[Data items]
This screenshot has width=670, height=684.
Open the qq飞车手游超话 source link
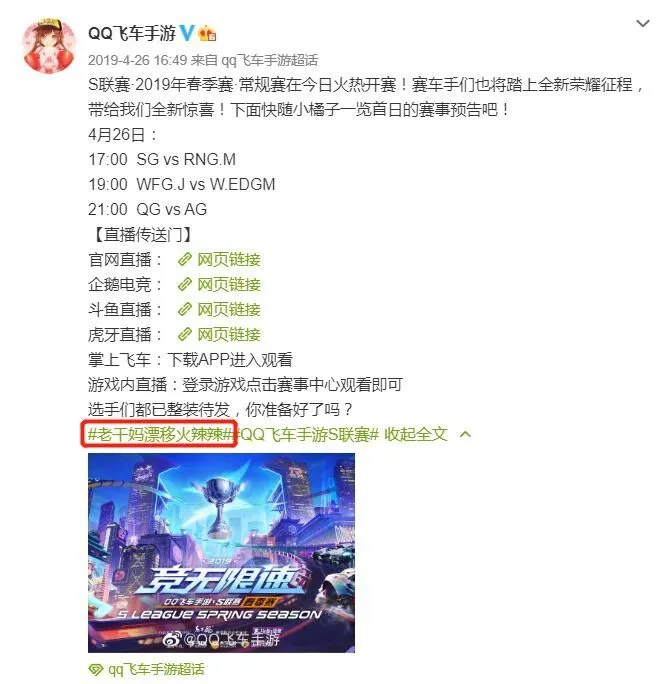pos(270,60)
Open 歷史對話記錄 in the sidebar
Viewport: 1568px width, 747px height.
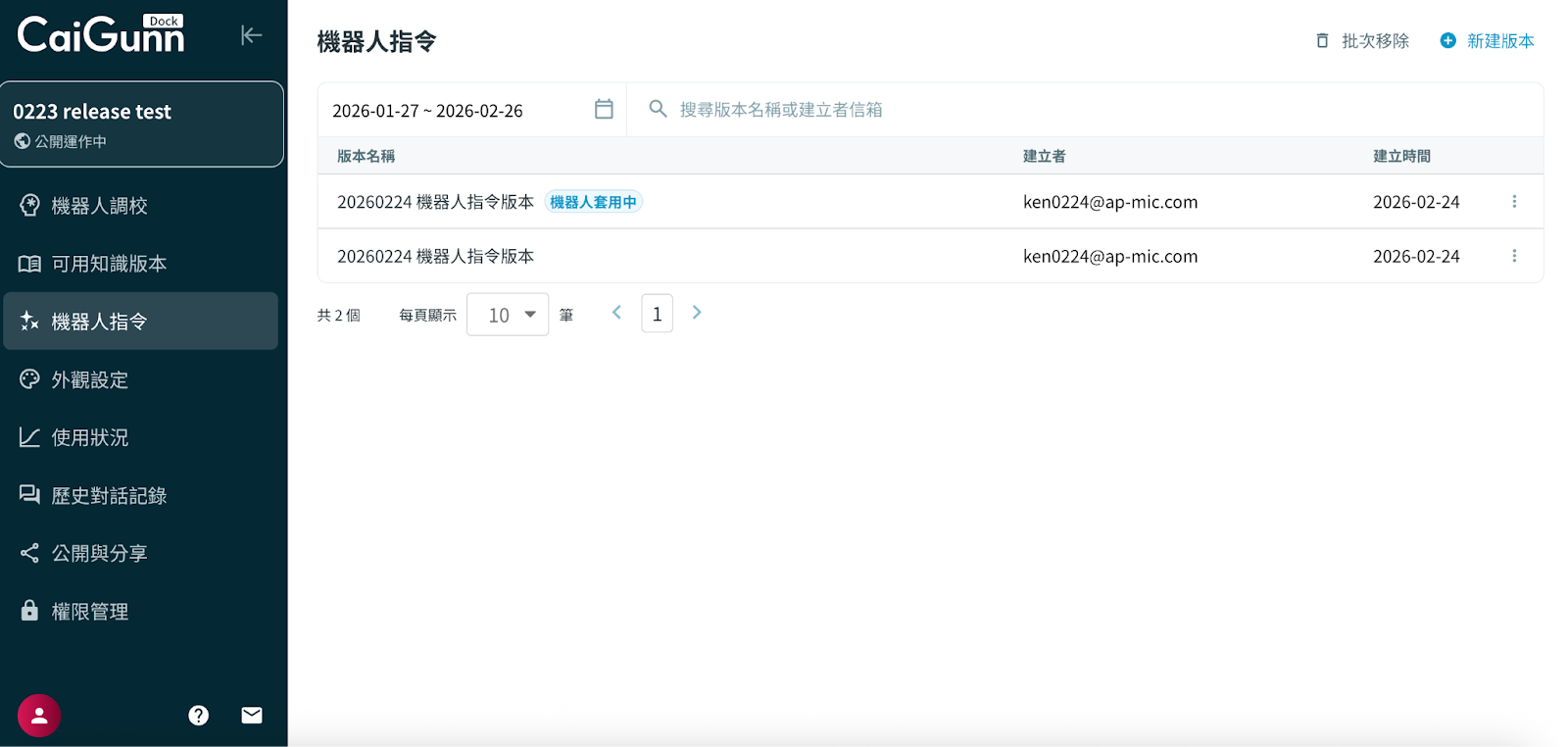coord(109,496)
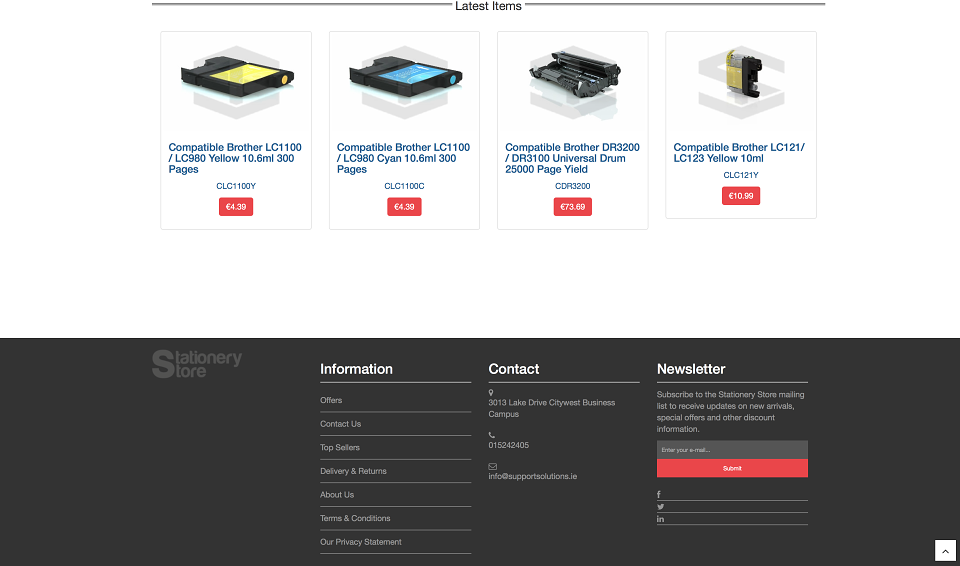
Task: Open the Twitter social icon
Action: pyautogui.click(x=661, y=507)
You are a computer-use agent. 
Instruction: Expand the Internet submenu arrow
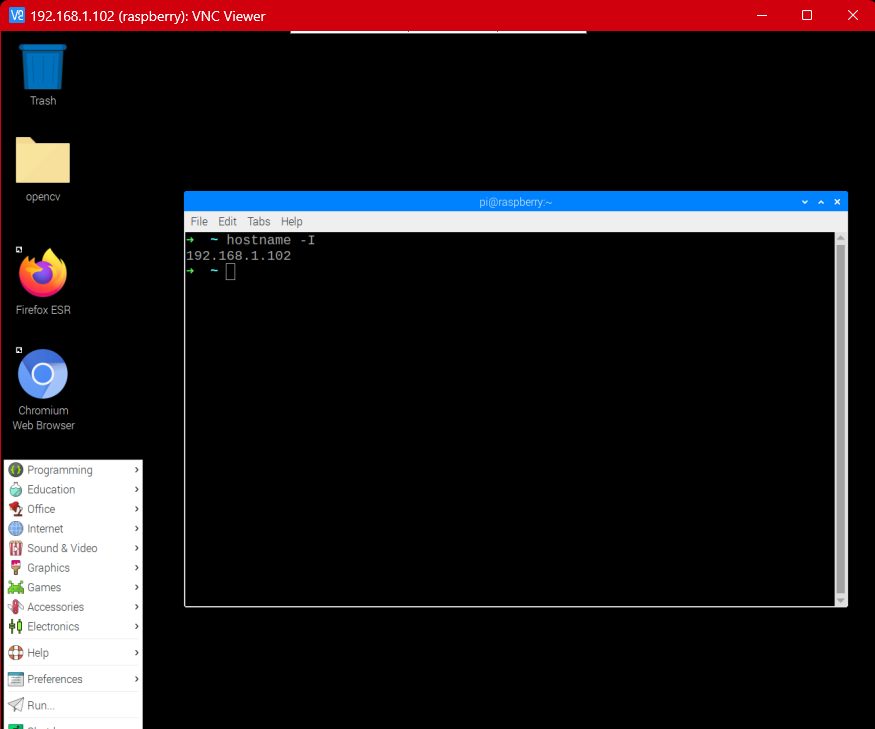point(136,529)
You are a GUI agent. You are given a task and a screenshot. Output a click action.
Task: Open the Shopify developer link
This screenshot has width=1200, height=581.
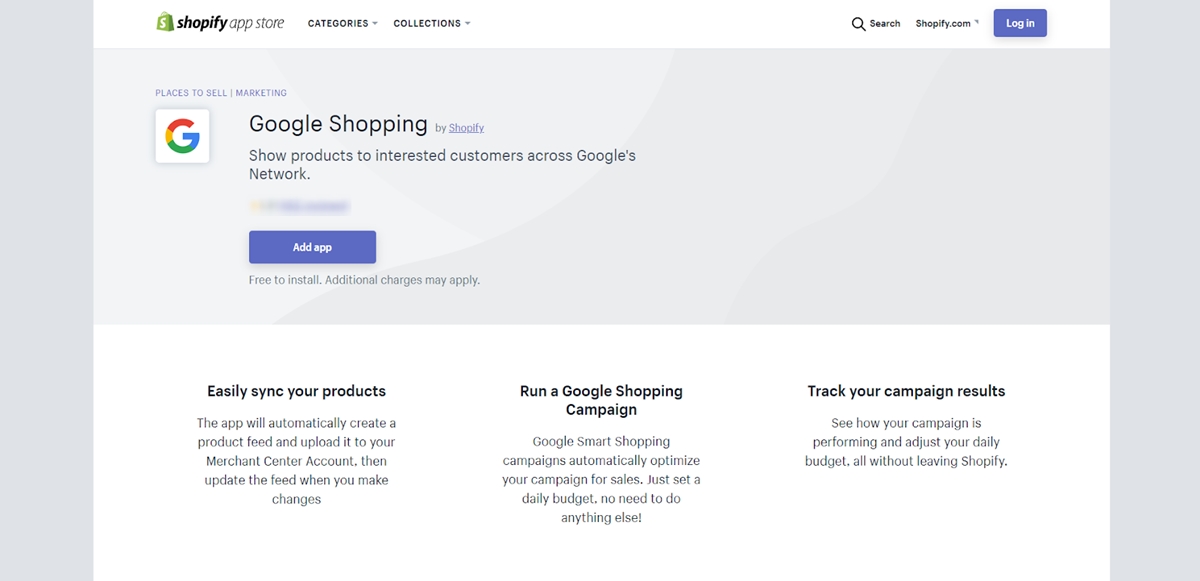(466, 128)
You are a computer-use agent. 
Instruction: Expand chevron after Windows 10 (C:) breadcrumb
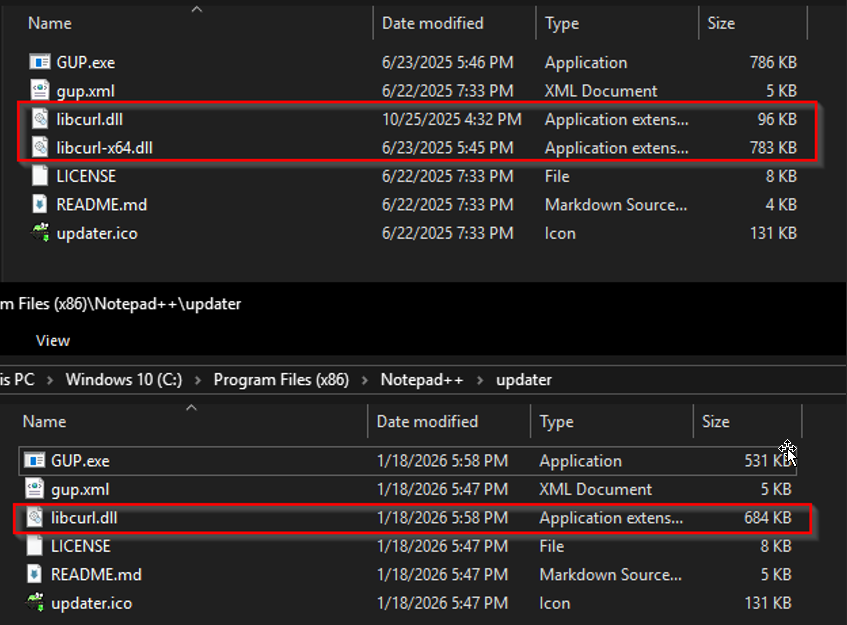coord(198,380)
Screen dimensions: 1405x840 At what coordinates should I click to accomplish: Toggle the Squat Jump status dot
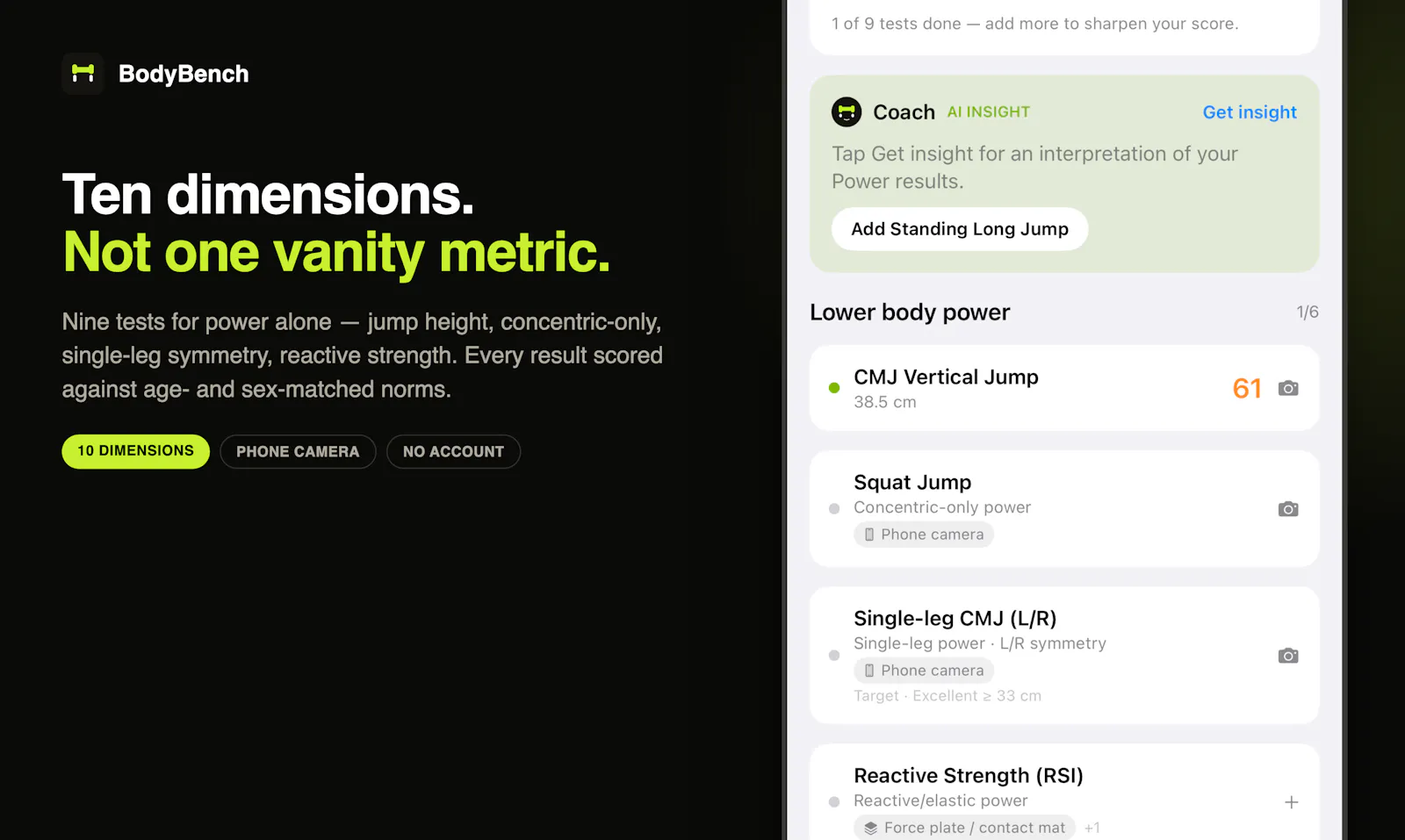(834, 509)
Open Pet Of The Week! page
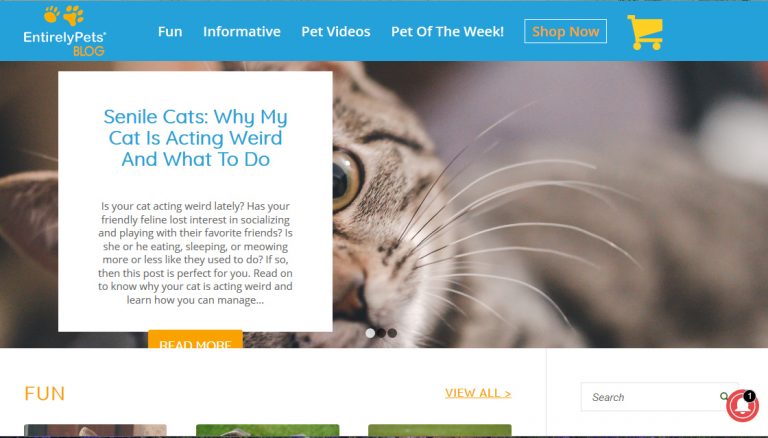The image size is (768, 438). click(447, 31)
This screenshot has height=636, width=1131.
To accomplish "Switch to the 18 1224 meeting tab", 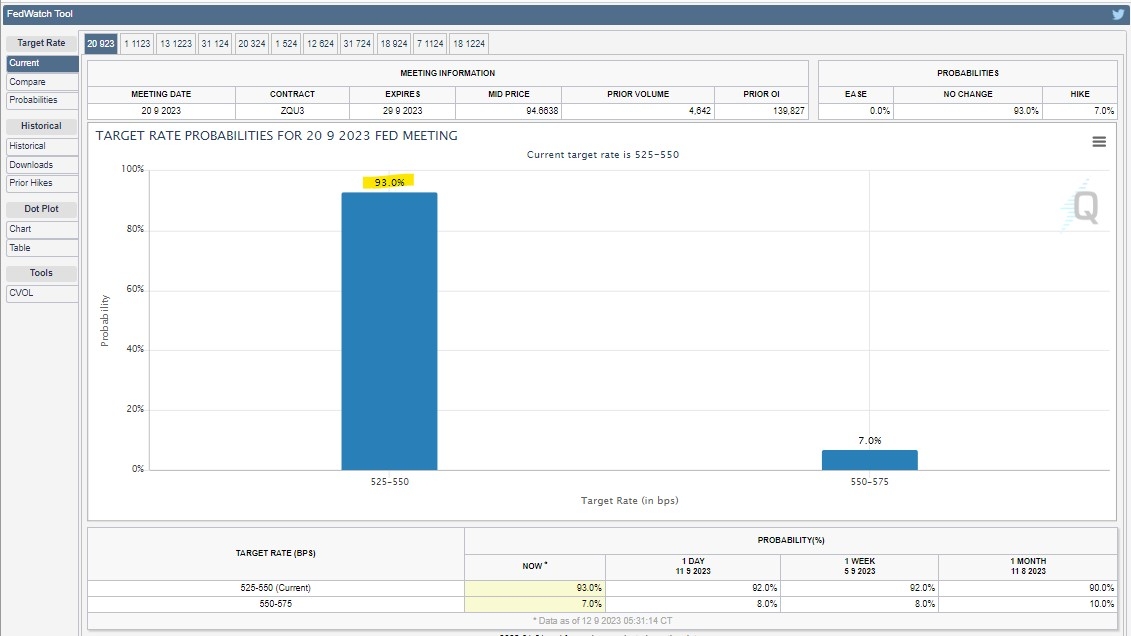I will [x=469, y=44].
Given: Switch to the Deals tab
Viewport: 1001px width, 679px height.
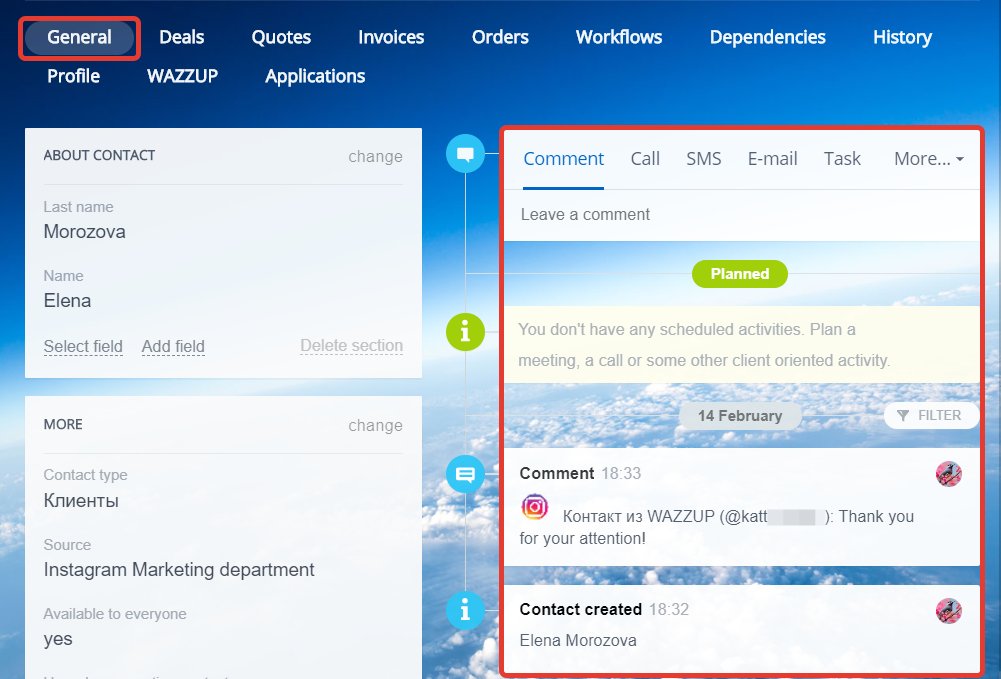Looking at the screenshot, I should coord(181,38).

● WHAT TO WORK ON
Above are some entries. Restate word for word the lines from the one holding "You are a GUI" through the one holding "This screenshot has height=636, width=1131.", but not the pictures.

● RESPONSE BOX
You are a GUI agent. You are given a task and a screenshot. Output a click action.
Task: Open the Shopify developer link
This screenshot has width=1200, height=581.
(466, 128)
You are a computer-use agent. 
Instruction: Expand chevron after Windows 10 (C:) breadcrumb
coord(198,380)
Screen dimensions: 1405x840 At what coordinates should I click to accomplish: Toggle the Squat Jump status dot
(834, 509)
Open Pet Of The Week! page
The image size is (768, 438). click(447, 31)
This screenshot has height=636, width=1131.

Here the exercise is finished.